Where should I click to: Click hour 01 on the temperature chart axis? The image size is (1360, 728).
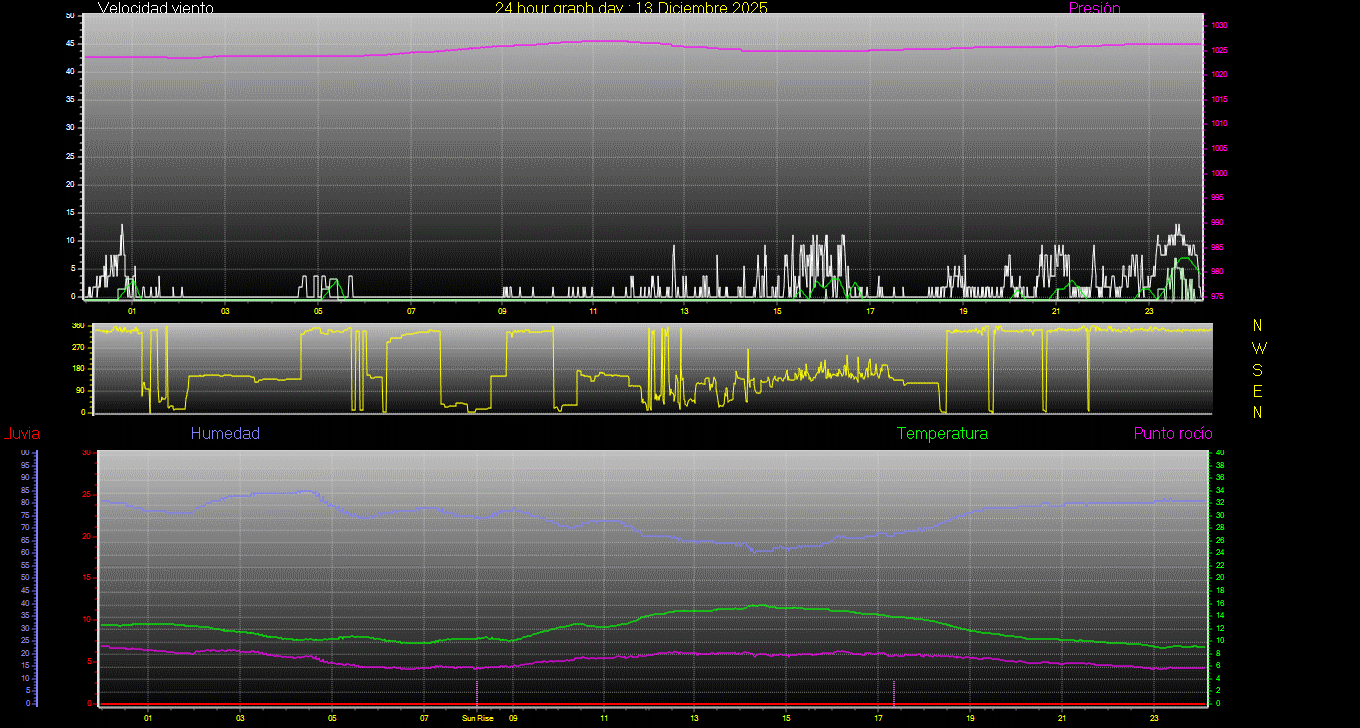click(148, 718)
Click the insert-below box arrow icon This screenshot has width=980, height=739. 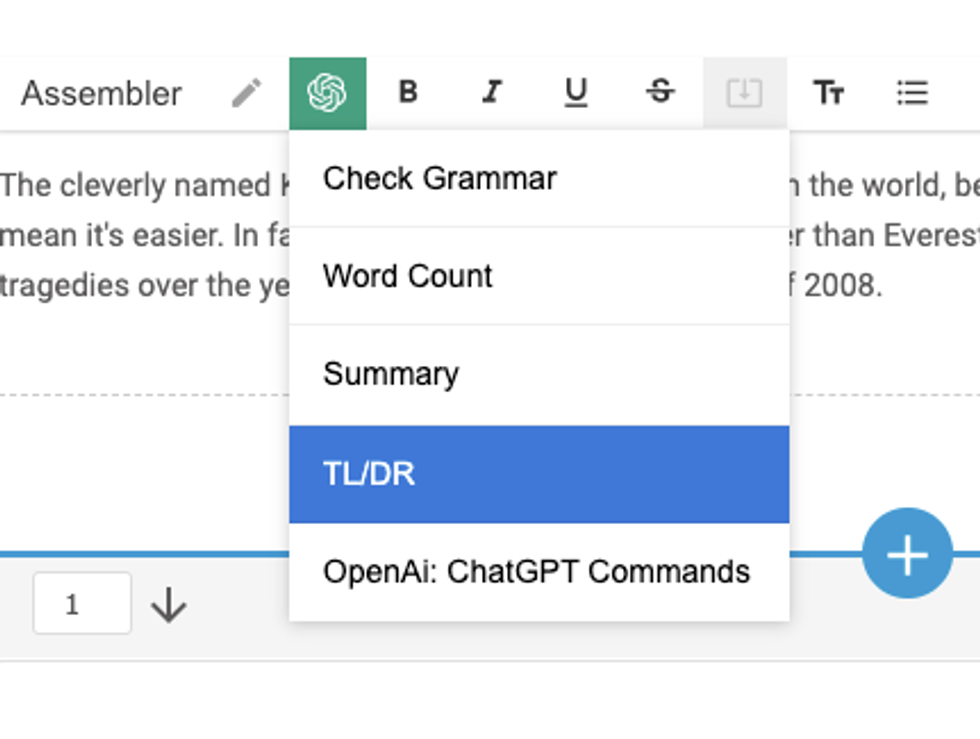pos(744,93)
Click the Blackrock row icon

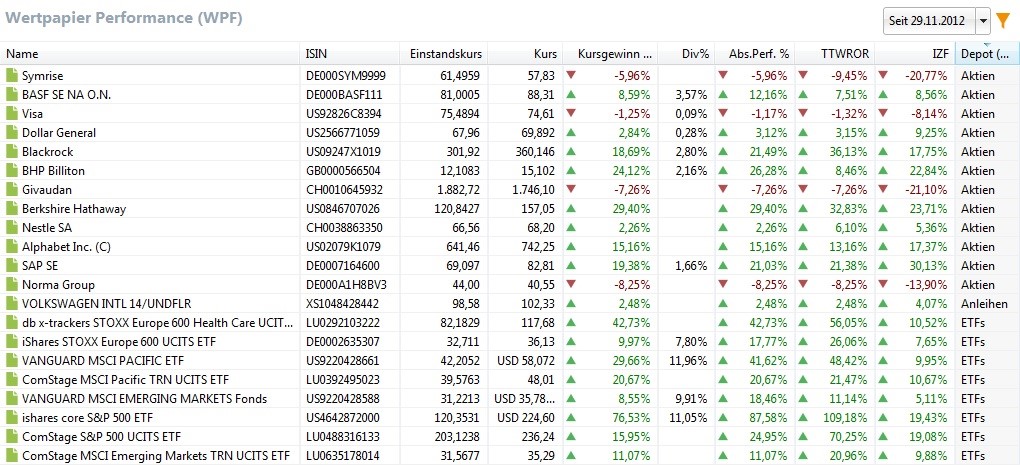coord(12,152)
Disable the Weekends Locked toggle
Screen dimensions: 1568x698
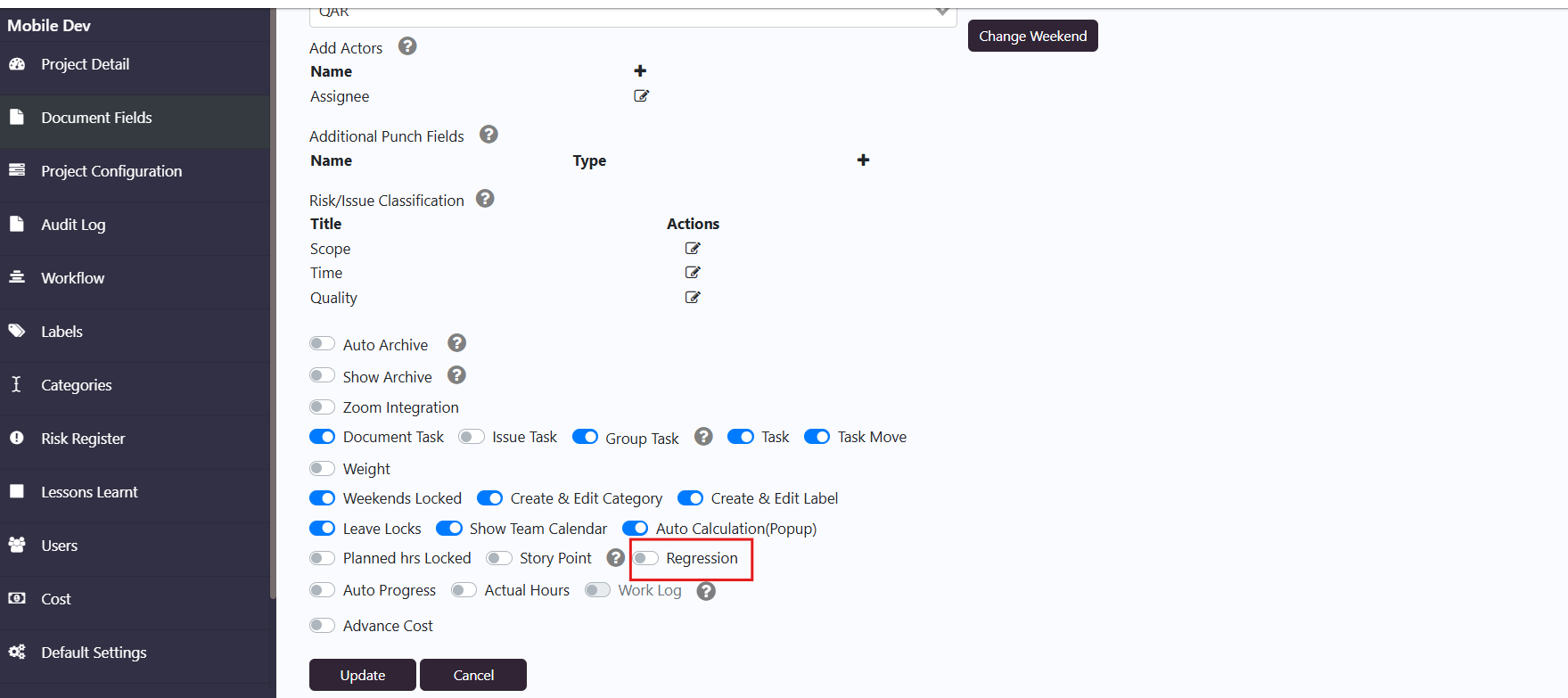pos(322,498)
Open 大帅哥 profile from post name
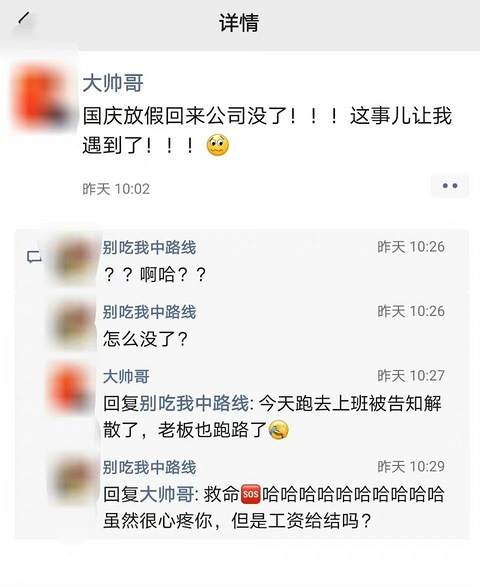 pos(113,83)
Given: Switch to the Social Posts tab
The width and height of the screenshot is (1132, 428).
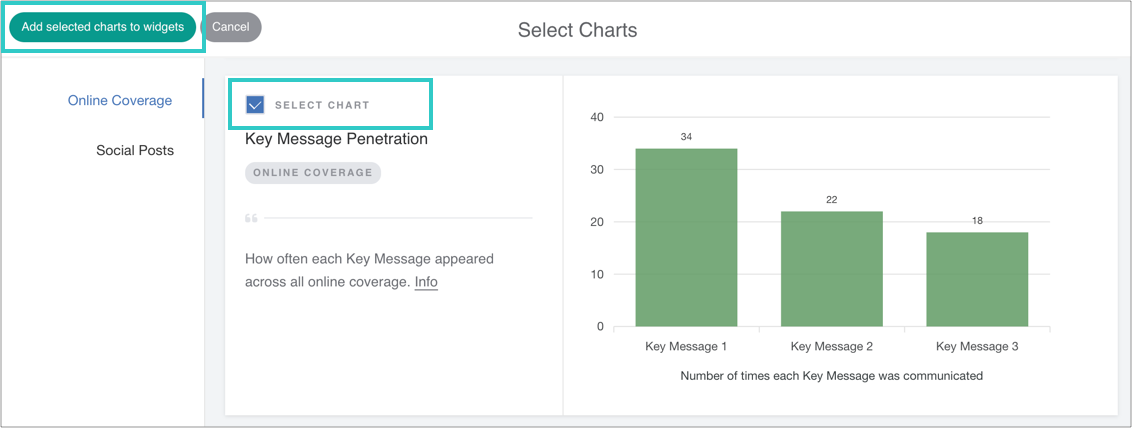Looking at the screenshot, I should click(x=135, y=150).
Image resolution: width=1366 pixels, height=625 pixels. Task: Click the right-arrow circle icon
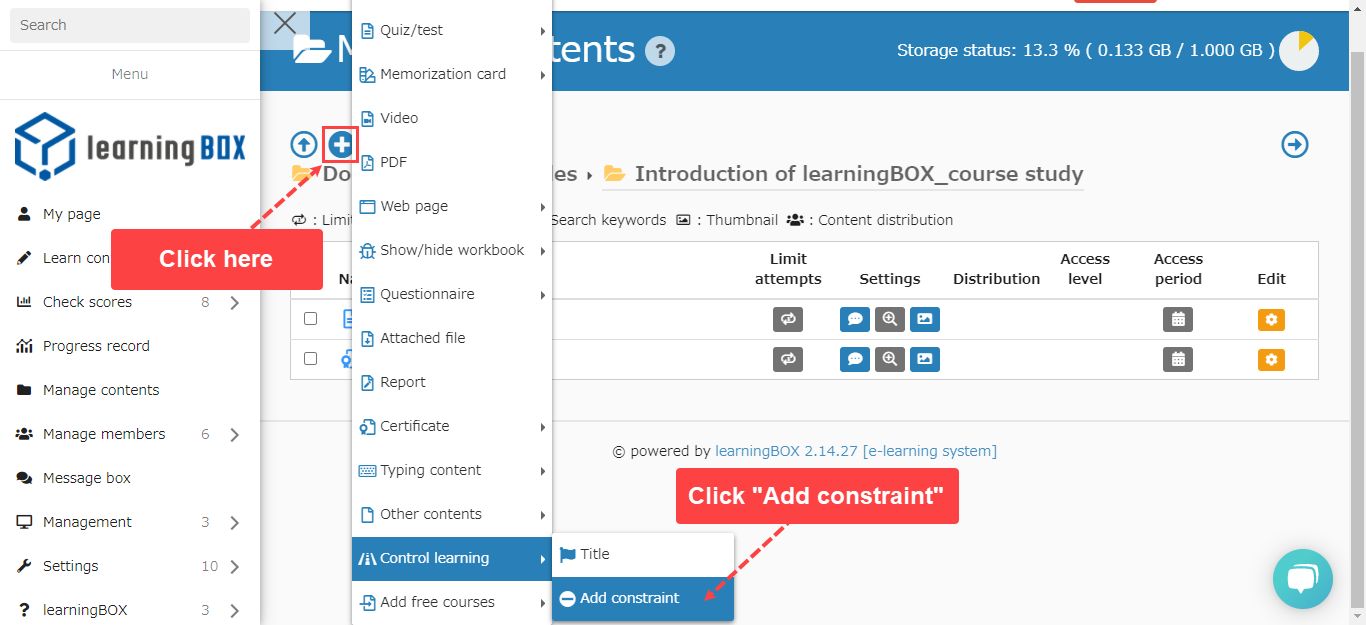click(1295, 145)
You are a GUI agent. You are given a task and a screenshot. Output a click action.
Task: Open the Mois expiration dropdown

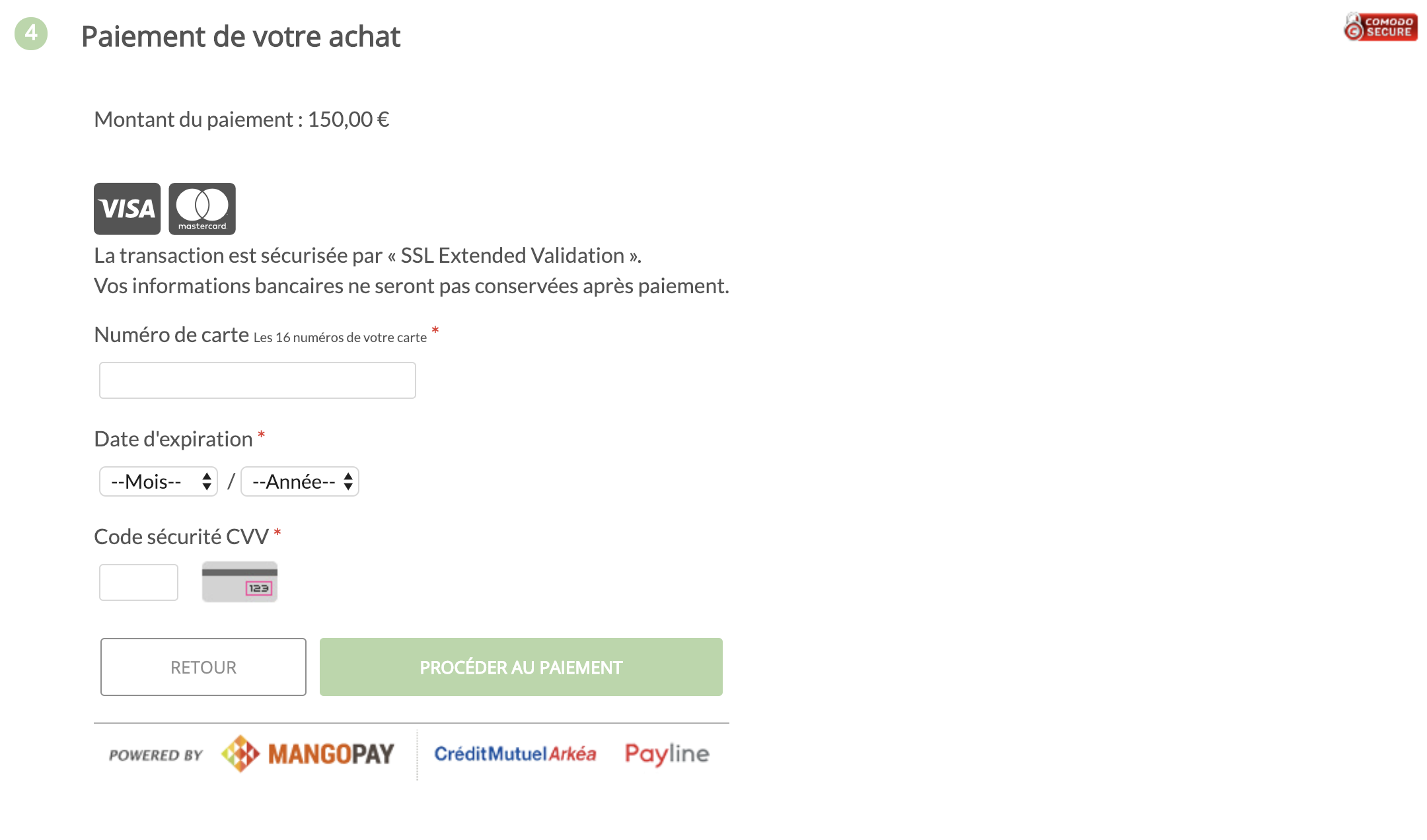(x=159, y=481)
┄┄┄┄┄┄┄┄┄┄┄┄┄┄┄┄┄┄┄┄
Repeat nothing but the lines from the one containing "Image resolution: width=1366" through the end of the entries, exactly, and skip the pictures.

Image resolution: width=1366 pixels, height=625 pixels. Task: Click the right-arrow circle icon
click(1295, 145)
You are a GUI agent. You are given a task and a screenshot. Output a click action.
Task: Open the Mois expiration dropdown

(x=159, y=481)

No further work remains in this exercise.